Off-target effects occur when gene editing tools (such as CRISPR-Cas9) accidentally identify and cleave other similar, but not identical, sequences in the genome while targeting and cleaving a specific target DNA sequence. These unintended cleavages can lead to gene mutations, cellular dysfunction, and even cancer, and are one of the most significant safety concerns in gene therapy and clinical applications.

The core principle of off-target effect analysis is to comprehensively screen the edited genome for unintended damage through a combination of bioinformatics prediction and experimental verification.

Off-target effect analysis is crucial and primarily focuses on:

1. Basic Research: Ensuring the accuracy of gene function research results to avoid misinterpreting phenotypes caused by off-target effects as the function of the target gene.

2. Drug Development and Cell Therapy: In the development of engineered cell therapies such as CAR-T, it is imperative to ensure the accuracy of editing to prevent off-target mutations from causing cell cancer or dysfunction.

3. Clinical Gene Therapy: This is the bottom line of safety.
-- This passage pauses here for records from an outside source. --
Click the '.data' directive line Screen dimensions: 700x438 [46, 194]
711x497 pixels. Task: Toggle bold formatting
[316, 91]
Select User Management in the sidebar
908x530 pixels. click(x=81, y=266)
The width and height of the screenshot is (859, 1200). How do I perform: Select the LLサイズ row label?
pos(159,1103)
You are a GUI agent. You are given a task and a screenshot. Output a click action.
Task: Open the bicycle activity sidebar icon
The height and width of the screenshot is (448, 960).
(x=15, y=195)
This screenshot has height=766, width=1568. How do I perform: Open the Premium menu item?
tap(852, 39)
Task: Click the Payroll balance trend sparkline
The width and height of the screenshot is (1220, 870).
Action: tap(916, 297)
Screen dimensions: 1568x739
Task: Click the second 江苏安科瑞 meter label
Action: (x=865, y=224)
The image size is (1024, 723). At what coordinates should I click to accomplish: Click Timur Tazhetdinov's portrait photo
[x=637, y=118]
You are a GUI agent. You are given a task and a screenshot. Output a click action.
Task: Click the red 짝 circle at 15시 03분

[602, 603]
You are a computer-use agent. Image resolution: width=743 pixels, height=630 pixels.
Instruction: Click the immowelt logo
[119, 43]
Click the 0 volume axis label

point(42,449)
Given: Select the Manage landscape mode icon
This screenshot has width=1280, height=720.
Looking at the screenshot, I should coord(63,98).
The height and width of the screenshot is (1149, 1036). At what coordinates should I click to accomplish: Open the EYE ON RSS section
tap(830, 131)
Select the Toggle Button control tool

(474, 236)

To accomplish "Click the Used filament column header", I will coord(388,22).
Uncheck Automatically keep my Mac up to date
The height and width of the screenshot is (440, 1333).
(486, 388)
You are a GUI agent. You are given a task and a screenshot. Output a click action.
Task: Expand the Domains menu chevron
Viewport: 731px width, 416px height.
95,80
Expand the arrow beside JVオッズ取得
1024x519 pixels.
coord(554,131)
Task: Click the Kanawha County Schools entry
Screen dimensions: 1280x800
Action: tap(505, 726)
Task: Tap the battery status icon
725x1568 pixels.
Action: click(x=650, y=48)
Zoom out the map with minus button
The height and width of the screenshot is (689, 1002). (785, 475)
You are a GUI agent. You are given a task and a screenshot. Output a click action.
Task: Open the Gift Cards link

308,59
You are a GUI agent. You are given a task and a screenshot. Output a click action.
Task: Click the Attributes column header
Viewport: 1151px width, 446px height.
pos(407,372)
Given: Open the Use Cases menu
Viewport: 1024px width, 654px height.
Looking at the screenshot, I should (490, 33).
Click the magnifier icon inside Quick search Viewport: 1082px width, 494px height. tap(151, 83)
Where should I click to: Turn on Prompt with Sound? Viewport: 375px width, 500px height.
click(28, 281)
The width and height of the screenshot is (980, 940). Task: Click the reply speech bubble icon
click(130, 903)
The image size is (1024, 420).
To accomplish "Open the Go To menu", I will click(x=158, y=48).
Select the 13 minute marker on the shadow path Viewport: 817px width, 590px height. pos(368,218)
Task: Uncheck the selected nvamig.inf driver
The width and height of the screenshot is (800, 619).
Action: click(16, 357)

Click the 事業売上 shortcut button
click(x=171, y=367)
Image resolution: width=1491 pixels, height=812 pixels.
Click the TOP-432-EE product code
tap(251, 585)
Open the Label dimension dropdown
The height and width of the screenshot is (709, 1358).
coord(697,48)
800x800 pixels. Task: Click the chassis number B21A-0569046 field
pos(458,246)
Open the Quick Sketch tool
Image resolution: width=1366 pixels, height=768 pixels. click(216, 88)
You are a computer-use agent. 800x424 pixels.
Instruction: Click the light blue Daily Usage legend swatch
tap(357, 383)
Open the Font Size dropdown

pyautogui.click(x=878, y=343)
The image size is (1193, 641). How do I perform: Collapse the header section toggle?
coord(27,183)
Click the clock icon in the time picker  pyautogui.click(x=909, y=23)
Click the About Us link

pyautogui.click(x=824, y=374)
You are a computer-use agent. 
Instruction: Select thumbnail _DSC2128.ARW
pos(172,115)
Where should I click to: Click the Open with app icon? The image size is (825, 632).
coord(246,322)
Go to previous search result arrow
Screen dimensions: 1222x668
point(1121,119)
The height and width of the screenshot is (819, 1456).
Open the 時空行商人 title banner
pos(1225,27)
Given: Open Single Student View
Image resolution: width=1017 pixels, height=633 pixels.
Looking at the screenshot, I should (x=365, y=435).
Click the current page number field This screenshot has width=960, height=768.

Any clinical trial based on gene editing must provide rigorous off-target analysis data to maximize patient safety. 4. Agricultural Breeding: When developing genetically modified crops, off-target effects must be eliminated to ensure genetic stability and environmental safety.

Directly identifying and assessing potential risks is the cornerstone for advancing gene editing technology toward clinical application.
Ensuring Data Reliability
In scientific research, it can effectively avoid false positives in experimental results, enhancing the rigor and reproducibility of research.
Guiding Tool Optimization
Analysis results can be used to inform researchers and design more specific and high-fidelity gene editing tools (such as high-fidelity Cas9 variants), thereby reducing off-target effects at the source.